Here's the daily SPY 3C chart, we can see not only a bigger negative divergence from November through the present, but a more recent negative divergence here in January. If you look close, there's also a positive relative divergence, although small, at the end of November, we'll see that in greater detail on the shorter charts that are confirming this one.
Here's the "Shorter charts", this is a 60 minute and now the positive divergence in late November becomes very clear and it also shows the extent of the divergence which is fairly large. Distribution appears to have begun on this accumulative leg up around late December and has followed into January. This is the accumulative/Distributive cycle we see in leg up trades and other cycles both long and short. There's accumulation, a run up of prices and then a process of distributing those shares. It runs very much like the 4 stages: 1 accumulation, 2 mark-up, 3 distribution/top, 4 decline. These trends play out on a macro and micro basis-this is the fractal nature of the market. Currently in the red box we have a 60 min leading negative divergence which is more serious then a relative divergence. These divergences tend to lead price down with them.
The 10 min. chart shows a small positive relative divergence and then the negative divergence that led to our down day early on Friday. We can see the positive divergence late Friday as I showed you in earlier posts, the green arrow shows confirmation of the price trend on the 10-min chart, but as we have already seen, there is a negative divergence on the 1 minute chart (from the last market update) . That divergence has not made t to the 5 min chart so there's no reason we' expect to see it on the 10 min chart. If the 1 min negative divergence keeps up, t should migrate to the 5, 10 minute and possibly beyond. If that becomes reality, then we have a stronger basis to believe this break may be something more serious and we may not see the typical manipulation of common technical patterns like the break of the L.N. Channel.

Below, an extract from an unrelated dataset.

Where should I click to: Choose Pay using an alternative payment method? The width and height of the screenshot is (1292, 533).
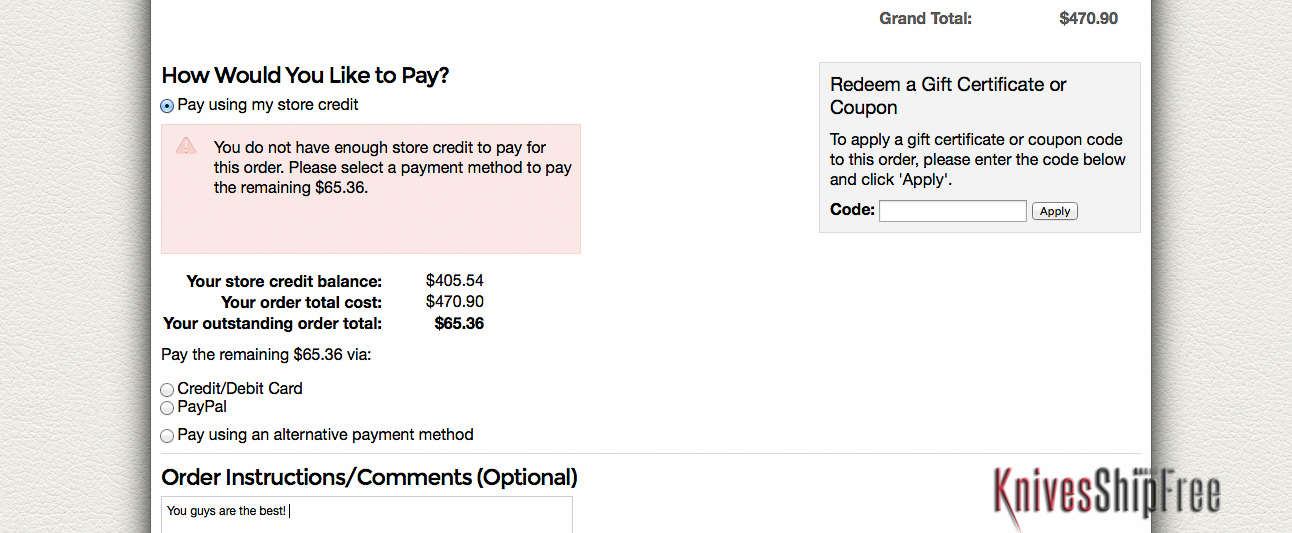[x=167, y=436]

Either way, even if there is manipulation of the channel break and we see upside, it's likely that it would be a false upside breakout to drive out shorts and capture longs before breaking down once again-much like we saw in the QQQQ's ascending wedge last week.
In any case, the technical picture is deteriorating. Whether the Fed steps up or whether world events take a more prominent role remains to be seen. Just remember that tops are volatile. Any trades you enter should take that into consideration when assessing your risk management.